Jan 022010

Bangkok (January 2, 2010)

The Grand Tower Inn is located at the corner of Sukhumvit, a major boulevard, and Soi Thonglor (AKA Sukhumvit Soi 55), a busy commercial street. (Crossing Sukhumvit is like a live action version of Frogger; it is safest to transit through the overhead BTS Skytrain station if possible.) Kasma usually schedules her trips to arrive on Friday, so the first breakfast can be bought in individual nibbles from the extensive “market” of street vendor stalls near this corner every Saturday morning. Covering the full range from raw fish to dumplings and desserts, the market is fun but the sidewalk gets crowded when a dozen Americans are peering and poking and taking pictures.

Before first light, I turned off my new travel alarm.

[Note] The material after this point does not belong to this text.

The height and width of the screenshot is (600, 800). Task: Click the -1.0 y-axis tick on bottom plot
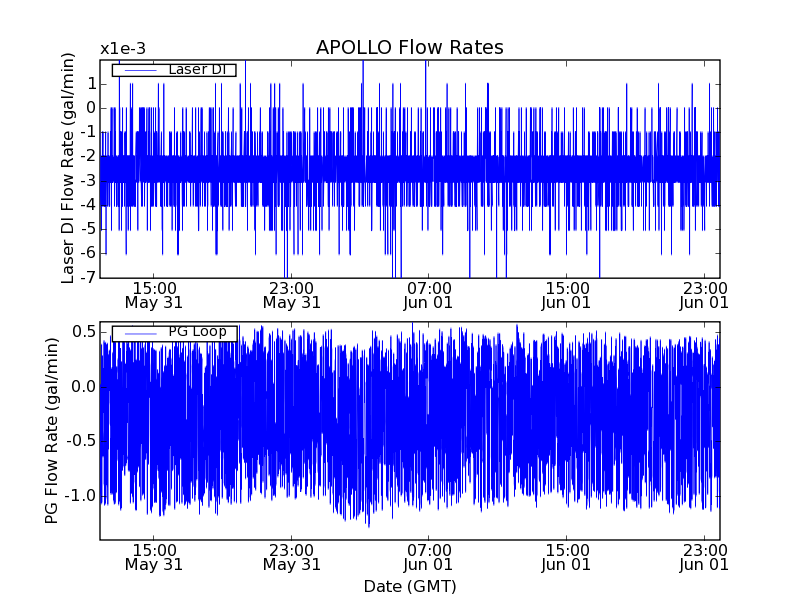pyautogui.click(x=80, y=496)
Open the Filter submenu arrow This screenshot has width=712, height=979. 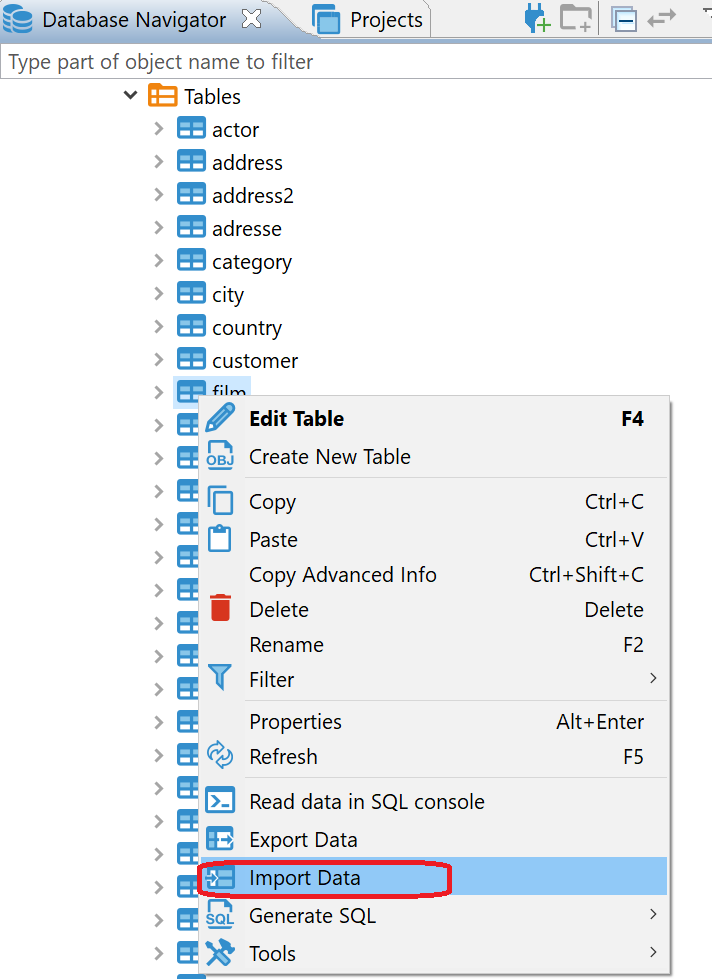[655, 679]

Regrettably, although it contains a calculator, thermometer, and individual time zone quick change buttons for more than half the world, the display has no backlight, so I can’t use it in the dark. The first order of business was cooling (I leave the A/C off overnight) and rehydration. I sipped the sugar-free “Oishi Green Tea Slim c600” I picked up at 7-11. It is sweetened with something, but the label doesn’t list the ingredients in English. Further research will be required.

Perhaps because of the New Year holiday, some of the usual street vendors were missing, such as the guy who roasts small bananas over a charcoal grill and serves them with a palm sugar syrup. Still, we managed to pick up fresh papaya; khanom krok (coconut milk and rice flour half spheres, cooked crispy on the outside and custardy on the inside); chive-filled dumplings and chive cakes (chewy glutinous rice squares) with sweet soy sauce; pork on a stick; and sliced mango with sweet sticky rice. We hauled these treasures to the noodle shop, where we ordered variations on fish cake and noodles, from a mild soup to a dry style with hot and sour seasonings. A sprinkle or two of chopped peanuts from the communal jar on the table, and it’s just about the perfect (albeit spicy) breakfast.

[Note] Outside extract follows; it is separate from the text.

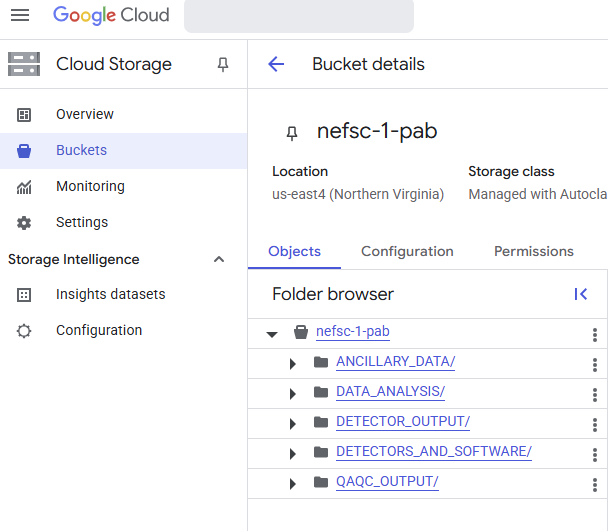The height and width of the screenshot is (531, 608).
Task: Switch to the Permissions tab
Action: point(534,251)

We arrived at the Grand Palace in a crush of visitors and, with the overcast lifting, the full heat and humidity of a Bangkok morning. It was difficult to see the more popular attractions, and there’s a good chance we are in someone’s photos. The Temple of the Emerald Buddha, perhaps the most significant religious site in the country, posed a special challenge. Everyone in our group mentioned the gentle pressure from the crowd as wave after wave of visitors pushed up the narrow stairs into the building. Once inside, many of the Thai visitors stopped to pray and make offerings. This was perfectly appropriate, but made the traffic pattern even more confusing. I stood off to the left to take in the scene and catch a little air from a fan. In front of me, a mother pressed her hands together and prayed while her daughter stuck her face directly in front of the fan.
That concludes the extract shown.